当前位置：网站首页>Ut2017 learning notes

Ut2017 learning notes

2022-07-03 10:31:00 【IFI_ rccsim】

1. Domain description

Compared with the previous years ,2017 year RoboCup 3D The main change of the simulated League is to cancel Congestion rules .

before , Too many players crowded around the ball will cause players to be sent off to stand on the sideline . The implementation of congestion rules is mainly to reduce the number of collisions between robots , Because multiple collisions at the same time will reduce the speed of the simulator , And may cause it to collapse .
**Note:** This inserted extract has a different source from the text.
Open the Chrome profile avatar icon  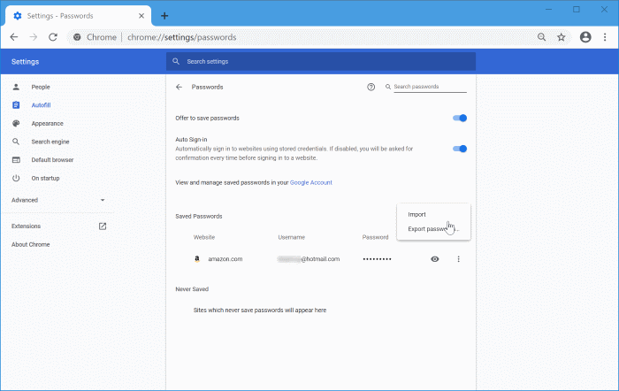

The existing touch rule is , If 3 Name or 3 More than players touch each other , A player will be brought to the sideline ,2016 Increased fouls in , Punish the players who hit the opponent , So it was decided that congestion rules were no longer needed .

2. Technical challenges

For the fourth consecutive year, there is a comprehensive technical challenge , There are three different league challenges ： Freedom challenges , Passing and scoring challenges ,Gazebo Running challenge . For every league challenge , A team that participated in the challenge was awarded integral points based on the following equation ：

2.1 Freedom challenges

UT The free challenge submission introduced the team's fast walking kick in the first 3 Section discusses . Besides ,UT The submission of the free challenge revealed the preliminary work of expressing the kick strategy as a neural network , And use deep learning and trust region strategy optimization algorithm to learn longer kicks .

The team provided details of the optimization framework they created ,magmaOffenburg The team talked about what they used to test the team's strategy layer 2D Simulator ,AIUT3D Team oriented 3D Simulation League agent introduces a motion editor .
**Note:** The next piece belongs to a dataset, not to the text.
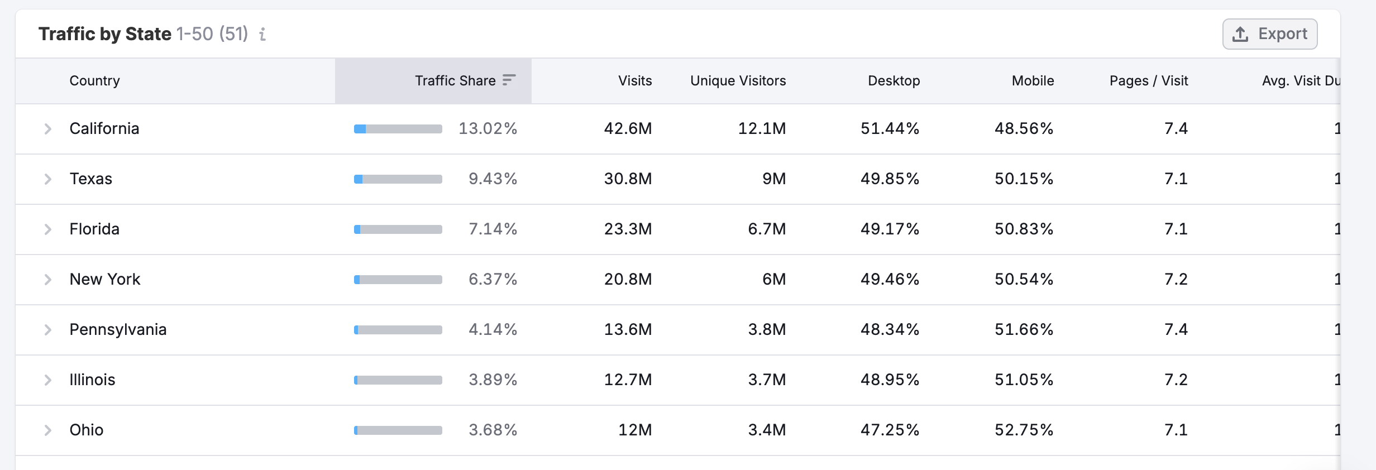1376x470 pixels.
Task: Click the Export button
Action: [1270, 34]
2.2 Passing and scoring challenges

In the process of passing and scoring , Four players of a team try to pass between them , So each player touches the ball at least once - Then score in as little time as possible . At the beginning of the challenge , The ball is placed in the center of the field , The agent must start at a distance of at least three meters , Along X Axis . The initial position of the agent does not conform to the rules , Team rewards 85 branch .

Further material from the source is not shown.